Even if there are some real-world problems that can’t be solved using simple utility functions, I do not just want to solve particular problem. I want to get “what I really want” (in some sense that I can’t define clearly, but is more like “my reflective equilibrium values” than “my current behavioral tendencies”), and it seems plausible that “what I really want” is less complex than the information needed to tell an AI how to solve particular problems while keeping the world otherwise unchanged.
I think Eliezer’s “thou art godshatter” argument was meant to be generally applicable: if it was sound, then we can conclude that anyone who thinks their values are simple is wrong in an objective sense. We no longer seem to have such an argument (that is still viable) and those who are proponents for “complexity of value” perhaps have to retreat to something like “people who think they have simple values are wrong in the sense that their plans would be bad according to my values”.

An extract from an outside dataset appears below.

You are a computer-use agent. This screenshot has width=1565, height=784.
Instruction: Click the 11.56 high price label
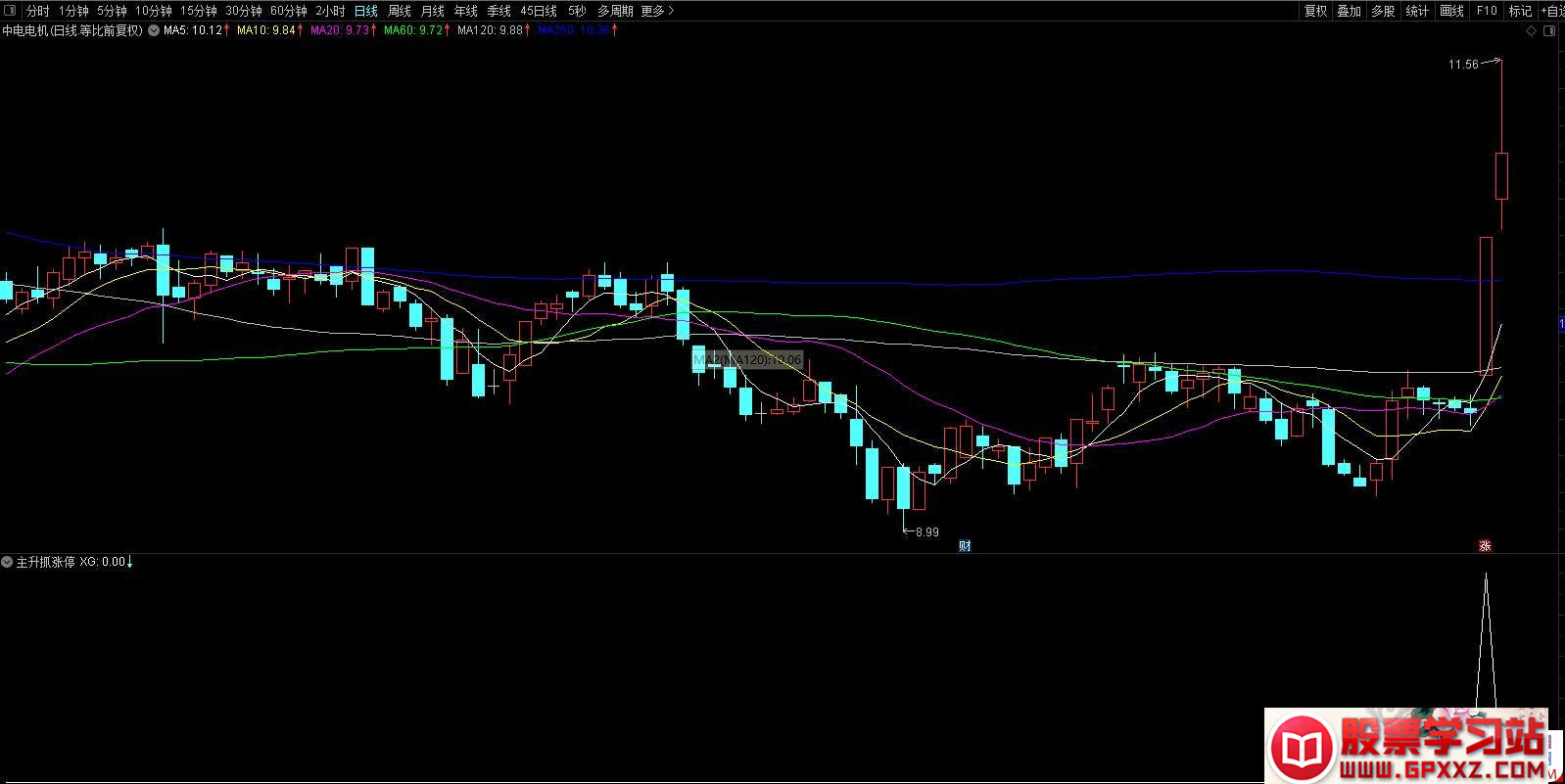pyautogui.click(x=1463, y=65)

“thou art godshatter” argument … We no longer seem to have such an argument (that is still viable)
How about this restatement (focus), I think you agreed previously, and your response was more subtle that denying it. IIRC, you said that complex aspects of value are present, but possibly of low importance, so if we have no choice (time), we should just go the simple way, while still capturing nontrivial amount of value. This is different from saying that value could be actually simple.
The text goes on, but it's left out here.